Over the years the process of category fraud has occurred on many levels, supporting performances competing in the lead category, and lead competing the supporting categories.  Sometimes these have happened when an actor has two great performances in one year.  Most recently Jaime Foxx from Django was part of this form of category fraud.  Foxx had two great performances in 2004 for Ray, and Collateral; he was a lead in both, but nominated in supporting for Collateral.  This happened with Jessica Lange in 1982 as well; she was nominated in the Lead Actress race for Frances, and supporting for Tootsie, her role in Tootsie was the leas role in the film.  Julianne Moore also has two brilliant performances as both similar as repressed housewife in the 50s, in the films Far from Heaven, and The Hours; she was nominated for both, but in supporting for The Hours.  All of these happen, but they are not the most common, nor are they the first instances.

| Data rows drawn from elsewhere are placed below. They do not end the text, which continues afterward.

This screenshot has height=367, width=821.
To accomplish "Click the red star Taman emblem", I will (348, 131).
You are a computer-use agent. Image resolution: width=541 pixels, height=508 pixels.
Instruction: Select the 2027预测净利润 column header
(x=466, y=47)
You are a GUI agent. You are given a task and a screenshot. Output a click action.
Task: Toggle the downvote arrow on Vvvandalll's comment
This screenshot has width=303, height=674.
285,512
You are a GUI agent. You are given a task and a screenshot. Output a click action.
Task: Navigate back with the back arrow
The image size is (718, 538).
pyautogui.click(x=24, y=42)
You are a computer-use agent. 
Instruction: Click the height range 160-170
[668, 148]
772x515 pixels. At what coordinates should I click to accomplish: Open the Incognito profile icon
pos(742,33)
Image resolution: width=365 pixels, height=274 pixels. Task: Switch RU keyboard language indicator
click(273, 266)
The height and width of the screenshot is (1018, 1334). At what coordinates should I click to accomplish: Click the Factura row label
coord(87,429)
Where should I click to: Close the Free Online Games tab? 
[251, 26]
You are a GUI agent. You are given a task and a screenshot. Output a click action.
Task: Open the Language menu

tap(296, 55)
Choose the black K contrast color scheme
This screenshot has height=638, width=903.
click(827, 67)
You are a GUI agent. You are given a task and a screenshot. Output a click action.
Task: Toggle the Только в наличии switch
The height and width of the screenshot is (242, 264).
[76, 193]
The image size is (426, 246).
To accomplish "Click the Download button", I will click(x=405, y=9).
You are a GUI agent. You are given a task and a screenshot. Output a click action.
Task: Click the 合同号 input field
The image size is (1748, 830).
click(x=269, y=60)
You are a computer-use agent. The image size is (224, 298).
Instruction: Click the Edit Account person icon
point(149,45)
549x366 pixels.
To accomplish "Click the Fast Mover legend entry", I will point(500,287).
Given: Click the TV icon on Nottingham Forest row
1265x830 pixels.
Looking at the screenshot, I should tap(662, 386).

Some of the first instances of category fraud occurred based on age.  Tatum O'Neil won for a lead performance in Paper Moon (1973) at the young age of 10.  One could argue that during the same year Linda Blair was a co-lead in The Exorcist; she was 14.  This trend continued throughout the years Justin Henry in Kramer vs. Kramer in 1979 (8 years old),Abigail Breslin in Little Miss Sunshine (10 years old), Haley Joel Osment in The Sixth Sense (11 years old), Hailee Steinfeld in True Grit (14 years old), Patty Duke in The Miracle Worker (16 years old), Sal Mineo in Rebel Without a Cause (17 years old), Timothy Hutton in Ordinary People (20 years old).  While these are not all of the cases these are a majority of the cases where younger people who were leads in their film were moved to the supporting category because of age.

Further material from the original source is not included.